Bush lawyers believe it isn't that simple.

They contend that the state Supreme Court relied on the Florida Constitution in requiring the state to accept hand recounts. They also argue that how the court clarifies that ruling is directly tied to Gore's separate challenge of the election results. If the court rejects Gore's challenge, there is no need to clarify the earlier opinion, Bush lawyers said Tuesday in briefs filed with the court.

"The period of uncertainty and instability regarding Florida's participation in the presidential election will be brought to an end and final resolution will be achieved for the 2000 presidential election," the Bush team wrote.

Bruce La Pierre, professor of law at Washington University in St. Louis, agreed the more pressing matter may be Gore's appeal of Judge Sauls' ruling.

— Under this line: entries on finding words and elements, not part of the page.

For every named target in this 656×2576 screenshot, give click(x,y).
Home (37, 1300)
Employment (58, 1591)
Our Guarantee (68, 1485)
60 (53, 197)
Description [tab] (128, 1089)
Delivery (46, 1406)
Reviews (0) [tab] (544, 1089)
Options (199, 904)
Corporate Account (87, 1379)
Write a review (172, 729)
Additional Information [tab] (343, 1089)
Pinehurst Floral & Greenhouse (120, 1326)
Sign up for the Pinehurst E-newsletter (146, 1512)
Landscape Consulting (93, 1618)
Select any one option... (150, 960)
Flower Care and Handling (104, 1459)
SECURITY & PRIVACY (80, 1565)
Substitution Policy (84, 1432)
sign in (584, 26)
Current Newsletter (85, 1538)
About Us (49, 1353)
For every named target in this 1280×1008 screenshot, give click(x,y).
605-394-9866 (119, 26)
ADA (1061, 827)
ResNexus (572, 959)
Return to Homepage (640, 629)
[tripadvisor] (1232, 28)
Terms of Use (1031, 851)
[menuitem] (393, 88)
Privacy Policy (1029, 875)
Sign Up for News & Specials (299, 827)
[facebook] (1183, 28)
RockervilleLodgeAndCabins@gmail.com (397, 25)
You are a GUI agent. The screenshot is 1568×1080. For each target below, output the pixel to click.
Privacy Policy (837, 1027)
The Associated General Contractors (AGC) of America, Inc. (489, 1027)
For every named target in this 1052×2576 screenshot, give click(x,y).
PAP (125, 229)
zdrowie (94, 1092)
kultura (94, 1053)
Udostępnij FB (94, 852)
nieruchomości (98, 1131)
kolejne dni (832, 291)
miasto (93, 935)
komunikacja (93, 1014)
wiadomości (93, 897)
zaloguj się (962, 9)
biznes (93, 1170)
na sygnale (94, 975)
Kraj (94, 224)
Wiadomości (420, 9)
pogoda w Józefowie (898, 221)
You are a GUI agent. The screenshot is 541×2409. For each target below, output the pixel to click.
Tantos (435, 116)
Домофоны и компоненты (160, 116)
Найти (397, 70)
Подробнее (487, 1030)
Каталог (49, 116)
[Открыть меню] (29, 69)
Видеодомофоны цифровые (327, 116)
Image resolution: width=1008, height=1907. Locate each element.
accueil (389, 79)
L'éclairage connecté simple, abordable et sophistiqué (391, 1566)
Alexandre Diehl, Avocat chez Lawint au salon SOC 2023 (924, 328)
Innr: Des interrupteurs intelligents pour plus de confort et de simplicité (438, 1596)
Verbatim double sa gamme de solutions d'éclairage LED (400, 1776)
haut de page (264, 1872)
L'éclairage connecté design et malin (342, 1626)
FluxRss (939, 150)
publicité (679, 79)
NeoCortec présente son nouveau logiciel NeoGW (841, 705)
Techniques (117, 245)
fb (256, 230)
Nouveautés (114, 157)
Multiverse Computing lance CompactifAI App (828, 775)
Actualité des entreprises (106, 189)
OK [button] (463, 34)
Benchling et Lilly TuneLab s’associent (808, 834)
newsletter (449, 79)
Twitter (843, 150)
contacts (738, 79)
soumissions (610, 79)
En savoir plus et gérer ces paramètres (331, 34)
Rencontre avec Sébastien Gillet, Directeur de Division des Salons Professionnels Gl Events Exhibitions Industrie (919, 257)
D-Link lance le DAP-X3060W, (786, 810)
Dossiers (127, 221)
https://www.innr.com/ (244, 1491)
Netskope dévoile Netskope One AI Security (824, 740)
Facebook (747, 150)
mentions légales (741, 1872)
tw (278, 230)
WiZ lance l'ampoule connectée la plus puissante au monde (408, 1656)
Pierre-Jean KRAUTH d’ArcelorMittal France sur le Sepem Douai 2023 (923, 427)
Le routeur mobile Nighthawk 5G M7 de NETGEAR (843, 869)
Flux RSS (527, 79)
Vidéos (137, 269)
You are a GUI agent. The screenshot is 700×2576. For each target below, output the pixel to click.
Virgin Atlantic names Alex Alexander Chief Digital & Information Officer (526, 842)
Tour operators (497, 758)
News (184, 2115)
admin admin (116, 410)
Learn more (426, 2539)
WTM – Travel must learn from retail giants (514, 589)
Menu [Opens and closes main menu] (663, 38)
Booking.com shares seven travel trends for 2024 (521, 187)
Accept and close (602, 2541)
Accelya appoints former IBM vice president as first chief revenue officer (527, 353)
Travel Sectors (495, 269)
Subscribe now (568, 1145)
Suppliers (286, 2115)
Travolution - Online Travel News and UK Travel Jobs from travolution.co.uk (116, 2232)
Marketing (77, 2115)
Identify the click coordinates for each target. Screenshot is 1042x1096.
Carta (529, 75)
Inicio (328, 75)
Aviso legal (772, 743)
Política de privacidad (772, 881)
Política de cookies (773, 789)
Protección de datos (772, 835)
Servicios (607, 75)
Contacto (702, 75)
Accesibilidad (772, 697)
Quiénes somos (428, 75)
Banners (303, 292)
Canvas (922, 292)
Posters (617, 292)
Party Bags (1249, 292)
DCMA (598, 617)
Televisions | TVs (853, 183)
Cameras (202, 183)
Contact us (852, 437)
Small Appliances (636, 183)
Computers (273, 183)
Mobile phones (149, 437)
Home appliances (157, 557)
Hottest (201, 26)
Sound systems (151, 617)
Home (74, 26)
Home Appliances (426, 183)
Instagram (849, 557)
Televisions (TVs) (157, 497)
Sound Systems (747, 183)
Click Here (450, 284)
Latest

Appellate courts traditionally defer to trial courts, assuming they applied the facts and the law correctly. "Otherwise, why have a trial court if everything's going to be appealed to the appellate court?" La Pierre said.

So the Supreme Court could decide against Gore by deferring to Sauls, who heard the witnesses and reviewed the evidence. To win the next round, La Pierre said, Gore's legal team must raise the specter that Sauls erred in applying the law.

One possible point of attack: Sauls' cited a 1982 court case in finding that there must be a preponderance of evidence that a "reasonable probability" exists that recounts would change the election results. Gore lawyers have argued that more recent state laws only require them to show the number of potential Gore votes is enough to "place the election in doubt."

The Democrats suggest the less rigorous standard than the one used by Sauls is the correct one.

"I think that's the issue," said Jon Mills, the interim dean of the University of Florida's law school.

Even if the Florida Supreme Court agrees with Gore, then what?

In more routine cases, the state's highest court could provide direction and send the case back to trial court for further hearings. But there does not appear to be time for that because of Tuesday's looming deadline for states to name their electors.

Stern said Gore's biggest loss could have come last week, when Sauls refused to start recounting votes first and worry about the legal issues later.

"Even if the Florida Supreme Court overruled Judge Sauls on the law," Stern said, "there may be no remedy."

Meanwhile Tuesday, the U.S. Appeals Court in Atlanta heard arguments in two separate but related appeals from Bush supporters fighting recounts. The Florida Democratic Party has argued there is no need for the appeals court to rule on the matter since manual recounts are finished and Bush has been certified the winner in the state.

"Why isn't this case moot? Why isn't this appeal moot?" Judge Charles Wilson, appointed by President Clinton, asked a GOP lawyer.

"No one has won this election, as far as I know," replied the GOP attorney, Theodore Olson. "It's still very up in the air."

-- Information from the Associated Press was included in this report.